Ome Henk was een heerlijk figuur, een zo’n formidabele leugenaar dat de beroemde leugenbaron von Münchhausen er een zielige amateur bij was.
Bij mooi weer zat Ome Henk tegen het talud van het Haventje en repareerde zijn netten. Ik keek toe hoe zijn vereelte vingers vlug en vaardig met het garen omgingen. Als hij in een goede stemming was door een aantal “pikketanissies” (Bargoens voor borrels) binnen zijn blauwe trui, vertelde hij de meest fantastische verhalen. Die werden met zoveel eerlijke overtuiging opgedist, dat ze absoluut geloofwaardig waren en het kwam zelfs niet bij mij op aan zijn waarheidsliefde te twijfelen. Met illustratief gebarende handen en de vlekkeloze mimiek van een kundig pantomime speler, voerde hij met korte vraagjes als: “Wat dochie wat ik zag? Of  “Wa’ dochie jochie wat?”, de spanning tot zinderende climax op. Op die vragen bleef ik altijd het antwoord schuldig. Mijn prille kinderfantasie kon zijn grote leugenstappen niet bijbenen. Hulpeloos, met ronde verbaasde ogen staarde ik hem ademloos vol verwachting aan.
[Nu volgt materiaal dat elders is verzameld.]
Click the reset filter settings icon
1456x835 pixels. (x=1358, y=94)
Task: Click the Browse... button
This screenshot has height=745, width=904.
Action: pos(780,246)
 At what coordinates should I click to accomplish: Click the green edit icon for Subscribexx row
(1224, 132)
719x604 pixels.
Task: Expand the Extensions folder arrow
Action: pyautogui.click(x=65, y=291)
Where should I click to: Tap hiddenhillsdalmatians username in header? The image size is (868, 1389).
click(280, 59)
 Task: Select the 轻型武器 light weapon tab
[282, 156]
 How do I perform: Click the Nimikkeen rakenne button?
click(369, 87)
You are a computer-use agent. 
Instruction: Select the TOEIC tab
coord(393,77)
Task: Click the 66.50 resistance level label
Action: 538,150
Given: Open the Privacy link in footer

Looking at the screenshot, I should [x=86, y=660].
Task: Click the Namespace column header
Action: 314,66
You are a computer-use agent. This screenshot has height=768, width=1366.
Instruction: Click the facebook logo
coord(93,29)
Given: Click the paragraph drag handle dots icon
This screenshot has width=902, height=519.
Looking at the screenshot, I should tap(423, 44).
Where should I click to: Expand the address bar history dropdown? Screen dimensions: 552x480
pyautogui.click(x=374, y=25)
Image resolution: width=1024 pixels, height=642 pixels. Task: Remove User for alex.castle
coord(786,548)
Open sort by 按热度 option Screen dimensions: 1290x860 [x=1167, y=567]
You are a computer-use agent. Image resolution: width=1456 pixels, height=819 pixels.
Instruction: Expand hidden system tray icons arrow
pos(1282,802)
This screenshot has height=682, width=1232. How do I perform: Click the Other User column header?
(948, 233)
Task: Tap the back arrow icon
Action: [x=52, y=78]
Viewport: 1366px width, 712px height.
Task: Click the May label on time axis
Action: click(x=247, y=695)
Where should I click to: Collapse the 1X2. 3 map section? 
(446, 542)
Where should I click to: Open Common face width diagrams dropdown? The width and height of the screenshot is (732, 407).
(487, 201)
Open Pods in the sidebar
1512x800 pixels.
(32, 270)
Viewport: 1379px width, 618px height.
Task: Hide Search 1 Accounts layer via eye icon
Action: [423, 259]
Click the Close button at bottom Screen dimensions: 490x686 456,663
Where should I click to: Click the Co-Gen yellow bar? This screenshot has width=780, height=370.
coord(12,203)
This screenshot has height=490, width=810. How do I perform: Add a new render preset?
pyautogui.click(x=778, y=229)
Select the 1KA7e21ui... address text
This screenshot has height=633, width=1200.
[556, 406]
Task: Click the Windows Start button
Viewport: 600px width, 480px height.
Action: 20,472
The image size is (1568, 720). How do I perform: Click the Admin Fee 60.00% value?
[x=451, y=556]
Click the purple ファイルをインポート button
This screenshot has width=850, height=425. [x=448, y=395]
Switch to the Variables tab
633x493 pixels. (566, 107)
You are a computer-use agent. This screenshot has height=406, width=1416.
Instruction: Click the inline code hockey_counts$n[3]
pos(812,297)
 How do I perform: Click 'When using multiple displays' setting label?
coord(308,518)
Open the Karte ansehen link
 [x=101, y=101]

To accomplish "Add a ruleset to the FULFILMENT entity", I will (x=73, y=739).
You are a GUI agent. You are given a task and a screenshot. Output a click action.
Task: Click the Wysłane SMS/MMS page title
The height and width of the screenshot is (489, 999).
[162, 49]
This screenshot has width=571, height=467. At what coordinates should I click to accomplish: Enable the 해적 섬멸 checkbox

Met treurig gelaat vertelde hij eens het verhaal van die legendarische karper. Hij had het enorme, onbetamelijk zware en sterke beest, na lange afmattende strijd gevangen. Toen hij het eindelijk in de boot had, was hij getroffen door de diep menselijke manier waarop de vis hem aankeek. Het ontroerde hem en hij besloot het in leven te houden.
Karpers zijn zeer sterk van constitutie. Maar deze bleek een waarlijk onverwoestbaar gestel te bezitten. Want het lukte hem, door het met steeds langere tussenpozen uit het water te laten, het dier geheel aan water te ontwennen. Nou ja, er ging onbehoorlijk veel tijd in zitten natuurlijk, maar op het laatst had hij het zover dat het op buik en vinnen achter hem aanschuifelde!
Helaas, tijdens zo’n tochtje over de gracht (het had zwaar geijzeld) gleed het stomme dier uit en viel in het water waar het roemloos verdronk. Hij had er bij staan huilen als een kind om het dier dat als een hondje aan hem gehecht was geraakt.

Ome Henk is heengegaan, het grachtje vervallen en verlaten. Zijn vloot roeibootjes verdween. Alleen de knotlinden waartussen eens de netten met kurken drijvers spanden, staan er nog. Ze buigen hun kruinen vermoeid naar het groenige, vervuilde water, als mijmeren ze over vervlogen goede oude tijd. Verderop, waar eens het woonschuitje van de “Pieperboer” lag, is de kademuur verbrokkeld, met vettig mos begroeid en het talud door gras overwoekerd.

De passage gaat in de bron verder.